Where stored: On your device in SharedPreferences (iOS Keychain-backed, Android encrypted preferences).

Sent anywhere? No. Never leaves your device.

Why: So the app can reconnect to your hardware without you re-entering the address each time.

Lawful basis: Contract performance (UK GDPR Article 6(1)(b)) — necessary to deliver the service you downloaded the app to use.

Retention: Kept until you disconnect, forget the device, or uninstall the app.

2.2 Known devices list (on-device only)

What: For each inverter you have connected to: host IP, port, connection mode, model name, serial number, firmware version, device type code, hardware specifications (max power ratings, phase count, slot counts), timestamps of first and last connection.

Where stored: On your device in SharedPreferences as a JSON string.

Sent anywhere? No. Never leaves your device.

Why: So the Settings screen can show your devices and let you switch between them without rescanning your network.

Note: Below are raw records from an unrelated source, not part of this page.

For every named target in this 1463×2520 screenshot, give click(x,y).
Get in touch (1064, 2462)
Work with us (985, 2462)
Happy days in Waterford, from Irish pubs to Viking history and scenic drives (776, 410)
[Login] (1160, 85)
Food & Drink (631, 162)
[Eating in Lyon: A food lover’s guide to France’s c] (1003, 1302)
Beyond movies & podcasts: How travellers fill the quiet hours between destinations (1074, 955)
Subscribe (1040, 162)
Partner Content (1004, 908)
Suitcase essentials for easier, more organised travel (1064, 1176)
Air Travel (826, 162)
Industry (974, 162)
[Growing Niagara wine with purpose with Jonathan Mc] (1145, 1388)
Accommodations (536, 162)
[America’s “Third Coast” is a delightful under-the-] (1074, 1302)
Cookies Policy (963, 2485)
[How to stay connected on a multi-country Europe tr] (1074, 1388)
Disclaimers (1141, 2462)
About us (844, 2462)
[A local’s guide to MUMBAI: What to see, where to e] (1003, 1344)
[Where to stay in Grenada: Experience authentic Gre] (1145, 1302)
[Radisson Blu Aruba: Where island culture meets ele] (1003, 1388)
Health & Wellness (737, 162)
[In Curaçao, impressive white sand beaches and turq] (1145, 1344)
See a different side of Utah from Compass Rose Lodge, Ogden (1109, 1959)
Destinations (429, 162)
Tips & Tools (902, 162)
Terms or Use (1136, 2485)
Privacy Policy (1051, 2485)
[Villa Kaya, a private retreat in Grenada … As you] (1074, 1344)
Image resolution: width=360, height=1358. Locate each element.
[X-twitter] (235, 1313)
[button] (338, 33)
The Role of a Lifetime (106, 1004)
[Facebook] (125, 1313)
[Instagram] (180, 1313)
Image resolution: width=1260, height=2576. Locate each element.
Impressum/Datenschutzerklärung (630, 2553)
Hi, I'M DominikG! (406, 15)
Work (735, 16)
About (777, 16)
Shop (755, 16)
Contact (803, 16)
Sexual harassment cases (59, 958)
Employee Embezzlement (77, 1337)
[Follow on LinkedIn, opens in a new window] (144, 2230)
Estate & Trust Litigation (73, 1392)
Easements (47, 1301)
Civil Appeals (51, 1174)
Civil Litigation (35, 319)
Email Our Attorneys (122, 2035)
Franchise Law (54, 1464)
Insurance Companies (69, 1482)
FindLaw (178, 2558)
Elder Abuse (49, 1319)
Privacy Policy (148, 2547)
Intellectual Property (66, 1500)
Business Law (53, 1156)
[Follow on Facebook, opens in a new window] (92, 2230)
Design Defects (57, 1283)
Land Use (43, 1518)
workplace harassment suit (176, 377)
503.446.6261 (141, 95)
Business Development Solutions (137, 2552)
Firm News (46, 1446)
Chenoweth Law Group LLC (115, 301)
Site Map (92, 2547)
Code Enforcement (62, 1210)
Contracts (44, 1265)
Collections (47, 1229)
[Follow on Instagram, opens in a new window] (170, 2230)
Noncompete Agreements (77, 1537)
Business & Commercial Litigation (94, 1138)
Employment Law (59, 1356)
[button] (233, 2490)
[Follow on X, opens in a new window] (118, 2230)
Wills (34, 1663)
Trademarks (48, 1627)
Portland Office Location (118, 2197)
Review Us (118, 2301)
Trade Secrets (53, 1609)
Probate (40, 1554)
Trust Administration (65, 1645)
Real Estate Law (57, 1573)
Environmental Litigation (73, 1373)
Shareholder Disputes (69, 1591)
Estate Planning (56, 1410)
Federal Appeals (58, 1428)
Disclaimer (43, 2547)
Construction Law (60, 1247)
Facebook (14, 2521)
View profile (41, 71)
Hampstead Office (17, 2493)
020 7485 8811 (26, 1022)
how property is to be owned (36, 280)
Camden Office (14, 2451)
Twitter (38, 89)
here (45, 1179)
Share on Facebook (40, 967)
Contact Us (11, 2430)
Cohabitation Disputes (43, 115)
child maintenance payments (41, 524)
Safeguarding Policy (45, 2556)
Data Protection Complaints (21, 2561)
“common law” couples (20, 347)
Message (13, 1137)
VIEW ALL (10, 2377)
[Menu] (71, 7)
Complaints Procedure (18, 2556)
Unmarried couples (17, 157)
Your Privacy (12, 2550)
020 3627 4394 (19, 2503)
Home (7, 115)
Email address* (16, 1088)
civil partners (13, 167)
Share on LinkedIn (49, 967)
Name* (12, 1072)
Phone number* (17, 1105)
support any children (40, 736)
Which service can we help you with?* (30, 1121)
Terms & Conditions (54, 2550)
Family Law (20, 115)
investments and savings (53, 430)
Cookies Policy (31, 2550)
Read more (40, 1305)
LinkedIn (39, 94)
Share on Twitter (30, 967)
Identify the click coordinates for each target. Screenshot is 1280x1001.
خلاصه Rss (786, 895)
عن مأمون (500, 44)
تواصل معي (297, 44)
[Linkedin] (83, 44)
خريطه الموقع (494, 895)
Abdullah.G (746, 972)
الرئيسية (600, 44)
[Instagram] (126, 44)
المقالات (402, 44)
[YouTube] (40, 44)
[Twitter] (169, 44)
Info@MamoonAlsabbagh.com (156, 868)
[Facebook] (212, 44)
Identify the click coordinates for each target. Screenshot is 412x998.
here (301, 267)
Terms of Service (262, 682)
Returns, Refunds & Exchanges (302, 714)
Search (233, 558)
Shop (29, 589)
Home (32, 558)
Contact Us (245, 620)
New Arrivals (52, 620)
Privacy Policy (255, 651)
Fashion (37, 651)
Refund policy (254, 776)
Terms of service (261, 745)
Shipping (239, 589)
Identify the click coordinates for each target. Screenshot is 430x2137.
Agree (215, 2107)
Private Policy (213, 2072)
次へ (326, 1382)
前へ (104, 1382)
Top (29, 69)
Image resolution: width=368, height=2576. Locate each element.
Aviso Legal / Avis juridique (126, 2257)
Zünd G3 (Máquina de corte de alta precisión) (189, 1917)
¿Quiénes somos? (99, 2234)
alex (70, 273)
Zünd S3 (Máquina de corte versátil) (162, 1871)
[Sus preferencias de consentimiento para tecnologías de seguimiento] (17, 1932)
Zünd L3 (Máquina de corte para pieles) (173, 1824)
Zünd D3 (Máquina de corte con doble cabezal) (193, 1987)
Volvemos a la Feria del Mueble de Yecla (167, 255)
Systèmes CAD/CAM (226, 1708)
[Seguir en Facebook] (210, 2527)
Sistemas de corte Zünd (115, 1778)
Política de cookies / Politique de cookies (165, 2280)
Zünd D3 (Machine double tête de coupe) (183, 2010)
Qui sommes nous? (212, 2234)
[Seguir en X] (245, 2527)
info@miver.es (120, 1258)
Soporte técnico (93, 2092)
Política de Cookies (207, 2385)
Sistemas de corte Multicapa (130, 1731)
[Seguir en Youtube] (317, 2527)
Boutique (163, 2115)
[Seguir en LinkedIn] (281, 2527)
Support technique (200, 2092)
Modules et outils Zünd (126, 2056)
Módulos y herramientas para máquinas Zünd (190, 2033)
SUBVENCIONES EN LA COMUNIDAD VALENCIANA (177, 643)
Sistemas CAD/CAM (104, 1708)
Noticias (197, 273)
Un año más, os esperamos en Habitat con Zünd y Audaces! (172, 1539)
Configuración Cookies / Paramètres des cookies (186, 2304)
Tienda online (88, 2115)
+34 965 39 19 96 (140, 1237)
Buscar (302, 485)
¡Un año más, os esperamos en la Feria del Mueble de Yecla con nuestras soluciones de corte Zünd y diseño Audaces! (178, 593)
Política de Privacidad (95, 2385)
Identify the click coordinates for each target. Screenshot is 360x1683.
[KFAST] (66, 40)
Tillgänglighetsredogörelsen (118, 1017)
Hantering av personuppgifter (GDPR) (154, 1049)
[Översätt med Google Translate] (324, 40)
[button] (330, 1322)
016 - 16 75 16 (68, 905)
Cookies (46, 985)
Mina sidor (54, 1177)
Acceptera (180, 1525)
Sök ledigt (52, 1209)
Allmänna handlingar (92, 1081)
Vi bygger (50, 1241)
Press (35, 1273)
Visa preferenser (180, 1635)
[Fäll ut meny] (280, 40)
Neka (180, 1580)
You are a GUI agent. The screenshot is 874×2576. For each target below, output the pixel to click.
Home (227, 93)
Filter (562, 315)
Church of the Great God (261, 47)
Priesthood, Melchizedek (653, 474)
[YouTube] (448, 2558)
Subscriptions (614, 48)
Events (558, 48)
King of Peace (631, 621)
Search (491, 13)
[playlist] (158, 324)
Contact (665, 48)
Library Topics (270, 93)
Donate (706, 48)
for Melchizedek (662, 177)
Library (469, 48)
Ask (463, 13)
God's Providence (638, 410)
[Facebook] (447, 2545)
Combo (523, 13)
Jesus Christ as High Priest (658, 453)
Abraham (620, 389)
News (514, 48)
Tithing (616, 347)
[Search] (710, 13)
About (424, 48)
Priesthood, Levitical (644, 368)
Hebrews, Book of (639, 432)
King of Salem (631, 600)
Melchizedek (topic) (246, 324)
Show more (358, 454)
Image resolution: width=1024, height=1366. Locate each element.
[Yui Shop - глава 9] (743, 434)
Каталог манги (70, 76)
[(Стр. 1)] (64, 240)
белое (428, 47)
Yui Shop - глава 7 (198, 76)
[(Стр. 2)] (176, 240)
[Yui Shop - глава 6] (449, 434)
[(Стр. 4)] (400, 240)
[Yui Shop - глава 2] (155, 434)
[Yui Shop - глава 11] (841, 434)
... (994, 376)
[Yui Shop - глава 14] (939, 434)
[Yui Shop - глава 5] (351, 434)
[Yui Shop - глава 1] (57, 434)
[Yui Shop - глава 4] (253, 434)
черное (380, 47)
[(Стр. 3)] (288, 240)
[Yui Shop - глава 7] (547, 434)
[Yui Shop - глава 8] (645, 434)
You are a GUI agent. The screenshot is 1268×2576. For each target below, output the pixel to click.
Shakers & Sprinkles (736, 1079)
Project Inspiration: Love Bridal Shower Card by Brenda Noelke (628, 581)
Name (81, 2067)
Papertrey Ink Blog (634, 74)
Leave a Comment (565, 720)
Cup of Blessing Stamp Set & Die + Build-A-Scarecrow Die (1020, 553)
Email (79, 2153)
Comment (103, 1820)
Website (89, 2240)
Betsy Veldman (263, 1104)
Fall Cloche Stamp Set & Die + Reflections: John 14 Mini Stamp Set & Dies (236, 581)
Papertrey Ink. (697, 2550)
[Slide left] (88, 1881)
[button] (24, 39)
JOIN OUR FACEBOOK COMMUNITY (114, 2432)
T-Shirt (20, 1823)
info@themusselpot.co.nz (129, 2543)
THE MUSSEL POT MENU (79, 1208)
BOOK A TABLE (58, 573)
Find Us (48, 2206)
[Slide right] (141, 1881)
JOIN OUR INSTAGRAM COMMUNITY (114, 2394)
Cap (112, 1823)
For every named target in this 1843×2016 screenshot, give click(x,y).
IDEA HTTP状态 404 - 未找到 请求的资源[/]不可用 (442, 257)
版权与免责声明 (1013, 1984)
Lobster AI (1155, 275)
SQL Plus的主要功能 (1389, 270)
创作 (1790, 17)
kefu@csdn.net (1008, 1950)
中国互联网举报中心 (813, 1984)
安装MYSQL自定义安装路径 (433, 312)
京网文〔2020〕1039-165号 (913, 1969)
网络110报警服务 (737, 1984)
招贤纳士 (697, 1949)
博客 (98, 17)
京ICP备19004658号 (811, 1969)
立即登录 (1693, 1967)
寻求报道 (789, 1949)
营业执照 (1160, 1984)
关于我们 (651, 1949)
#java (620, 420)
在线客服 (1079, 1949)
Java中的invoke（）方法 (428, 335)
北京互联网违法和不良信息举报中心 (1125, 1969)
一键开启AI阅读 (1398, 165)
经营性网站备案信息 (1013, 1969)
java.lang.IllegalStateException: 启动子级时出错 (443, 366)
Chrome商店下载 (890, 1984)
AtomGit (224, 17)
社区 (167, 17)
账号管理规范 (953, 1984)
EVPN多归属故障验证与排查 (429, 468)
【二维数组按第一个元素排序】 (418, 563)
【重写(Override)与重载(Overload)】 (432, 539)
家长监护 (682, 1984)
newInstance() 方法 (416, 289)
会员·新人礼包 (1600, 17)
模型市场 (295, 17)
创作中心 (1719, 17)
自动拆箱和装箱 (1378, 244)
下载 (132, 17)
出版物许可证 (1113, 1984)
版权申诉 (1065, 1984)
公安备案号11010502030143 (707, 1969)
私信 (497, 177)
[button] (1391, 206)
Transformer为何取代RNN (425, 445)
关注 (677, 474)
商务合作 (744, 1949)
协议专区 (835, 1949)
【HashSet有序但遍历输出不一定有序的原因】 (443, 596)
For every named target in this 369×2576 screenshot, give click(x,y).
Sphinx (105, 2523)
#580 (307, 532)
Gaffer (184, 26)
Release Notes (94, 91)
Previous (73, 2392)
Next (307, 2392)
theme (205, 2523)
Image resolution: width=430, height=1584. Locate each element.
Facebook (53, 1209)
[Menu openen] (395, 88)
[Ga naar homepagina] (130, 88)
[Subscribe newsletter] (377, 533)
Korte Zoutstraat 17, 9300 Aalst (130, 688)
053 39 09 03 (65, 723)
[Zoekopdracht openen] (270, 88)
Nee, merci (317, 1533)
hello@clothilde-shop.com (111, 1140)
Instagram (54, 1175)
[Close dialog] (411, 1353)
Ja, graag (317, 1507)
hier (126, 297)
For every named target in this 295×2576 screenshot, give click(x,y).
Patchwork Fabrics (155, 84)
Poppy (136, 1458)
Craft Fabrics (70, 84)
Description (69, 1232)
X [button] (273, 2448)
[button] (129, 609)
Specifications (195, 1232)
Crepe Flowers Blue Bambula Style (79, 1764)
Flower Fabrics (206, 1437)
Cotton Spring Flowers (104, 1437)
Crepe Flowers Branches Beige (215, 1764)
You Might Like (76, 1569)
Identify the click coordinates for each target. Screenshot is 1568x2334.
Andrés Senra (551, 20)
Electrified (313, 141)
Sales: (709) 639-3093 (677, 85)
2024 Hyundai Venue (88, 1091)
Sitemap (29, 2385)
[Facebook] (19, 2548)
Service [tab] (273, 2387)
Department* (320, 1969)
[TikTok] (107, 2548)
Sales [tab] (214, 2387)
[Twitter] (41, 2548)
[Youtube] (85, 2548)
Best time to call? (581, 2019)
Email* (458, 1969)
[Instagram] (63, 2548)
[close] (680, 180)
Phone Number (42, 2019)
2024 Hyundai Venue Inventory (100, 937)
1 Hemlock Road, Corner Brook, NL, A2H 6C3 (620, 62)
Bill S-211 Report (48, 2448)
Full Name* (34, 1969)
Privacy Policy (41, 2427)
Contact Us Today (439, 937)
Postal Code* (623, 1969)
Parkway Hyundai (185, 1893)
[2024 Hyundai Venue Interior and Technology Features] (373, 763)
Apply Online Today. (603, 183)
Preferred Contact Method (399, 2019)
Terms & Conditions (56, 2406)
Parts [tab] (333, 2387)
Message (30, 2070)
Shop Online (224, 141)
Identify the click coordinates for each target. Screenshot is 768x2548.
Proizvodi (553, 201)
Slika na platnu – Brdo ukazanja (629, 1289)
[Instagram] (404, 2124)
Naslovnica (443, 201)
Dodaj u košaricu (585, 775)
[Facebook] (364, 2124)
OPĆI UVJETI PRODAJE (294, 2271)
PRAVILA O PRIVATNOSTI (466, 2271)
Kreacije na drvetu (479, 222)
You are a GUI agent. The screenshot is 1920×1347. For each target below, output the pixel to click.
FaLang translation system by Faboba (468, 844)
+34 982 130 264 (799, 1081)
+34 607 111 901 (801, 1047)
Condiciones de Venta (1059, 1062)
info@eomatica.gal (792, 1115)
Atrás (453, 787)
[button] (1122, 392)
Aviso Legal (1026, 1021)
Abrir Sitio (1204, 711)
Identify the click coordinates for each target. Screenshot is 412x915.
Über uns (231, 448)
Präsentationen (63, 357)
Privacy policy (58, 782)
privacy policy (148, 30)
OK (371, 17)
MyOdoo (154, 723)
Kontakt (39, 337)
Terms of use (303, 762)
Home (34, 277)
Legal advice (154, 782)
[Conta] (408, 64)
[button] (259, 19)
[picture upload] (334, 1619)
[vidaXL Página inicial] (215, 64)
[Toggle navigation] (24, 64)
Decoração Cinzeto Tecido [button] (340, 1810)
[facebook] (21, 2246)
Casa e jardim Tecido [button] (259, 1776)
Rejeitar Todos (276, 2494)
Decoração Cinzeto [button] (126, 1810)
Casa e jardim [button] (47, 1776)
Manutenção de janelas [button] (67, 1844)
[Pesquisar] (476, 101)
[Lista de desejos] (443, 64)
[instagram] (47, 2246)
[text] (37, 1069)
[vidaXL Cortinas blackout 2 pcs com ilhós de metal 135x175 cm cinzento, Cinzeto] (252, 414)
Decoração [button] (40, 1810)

Lawful basis: Contract performance (Article 6(1)(b)).

Retention: Kept until you use "Forget device" or "Forget all" in Settings, or uninstall the app.

2.3 Inverter telemetry (on-device only)

What: Power flow readings (solar, battery, grid, house load in watts), battery state of charge, voltages, currents, temperatures, cell-level data, energy totals, fault codes, operating mode, charge/discharge schedules, rate limits, reserve settings.

Where stored: In the app's working memory while it is running. Not persisted to disk beyond a last-known battery percentage used to show state on next launch.

Sent anywhere? No. Never leaves your device.

Why: This is the core function of the app — displaying your energy system's live status.

Lawful basis: Contract performance (Article 6(1)(b)).

Retention: Held in memory during the current session only. The last-known battery percentage persists until overwritten by the next reading or app uninstall.

2.4 GDPR consent preference (on-device only)

What: A flag recording whether you accepted or declined Diagnostic Mode.

Where stored: On your device in SharedPreferences.

Sent anywhere? No.

Why: So the app respects your choice across sessions without asking you repeatedly.

Lawful basis: Legitimate interest (Article 6(1)(f)) — we have a legitimate interest in recording your consent decision so we can honour it. This is also a PECR requirement (see section 7).

Retention: Kept until you change your preference in Settings or uninstall the app.

2.5 Purchase information

What: Whether you have purchased the Recordflow PV upgrade. The app stores a local flag indicating your licence status (free, paid, trial).

Where stored: The licence status flag is on your device in SharedPreferences. The actual purchase transaction, payment details, and receipt are handled entirely by Apple (App Store) or Google (Play Store). Recordflow Ltd does not receive your name, email, payment card, or Apple/Google account ID.

Sent anywhere? The local flag stays on your device. Apple/Google process the purchase on their platforms under their own privacy policies.

Why: To unlock paid features after purchase and to restore your purchase on a new device.

Lawful basis: Contract performance (Article 6(1)(b)) — necessary to deliver the product you paid for.

Retention: The local flag persists until you uninstall the app. Apple/Google retain purchase records under their own policies.

2.6 Diagnostic Mode (on by default during beta; opt-in for public release)

During the TestFlight beta, Diagnostic Mode is on by default so every beta tester contributes device-compatibility data from their first connection. The default will change to off for the public App Store release. You can toggle it at any time in Settings → Advanced. When enabled (and after you accept the first-enable consent dialog), Recordflow PV captures and uploads device-compatibility data so we can grow support for more GivEnergy devices.

What is captured: Modbus protocol frames exchanged between this app and your GivEnergy inverter, only when you are connected via a Direct Modbus connection. User actions you take inside the app (e.g. "tapped Set Charge Slot 1: 02:00–05:00 @ 95%"), timing, connection state changes, and any Modbus errors or timeouts. A once-a-day full register scan that reads all known device register pages. Every inverter snapshot and settings poll (the decoded values that drive the live Dashboard and Control screens, paired with raw hex bytes on the Direct Modbus path). Every screen navigation (tab switches and page push/pop). Network-discovery scan events during onboarding (interfaces surveyed, candidate subnets, and the per-device classification outcome). No other network traffic on your home network is observed, captured, or transmitted.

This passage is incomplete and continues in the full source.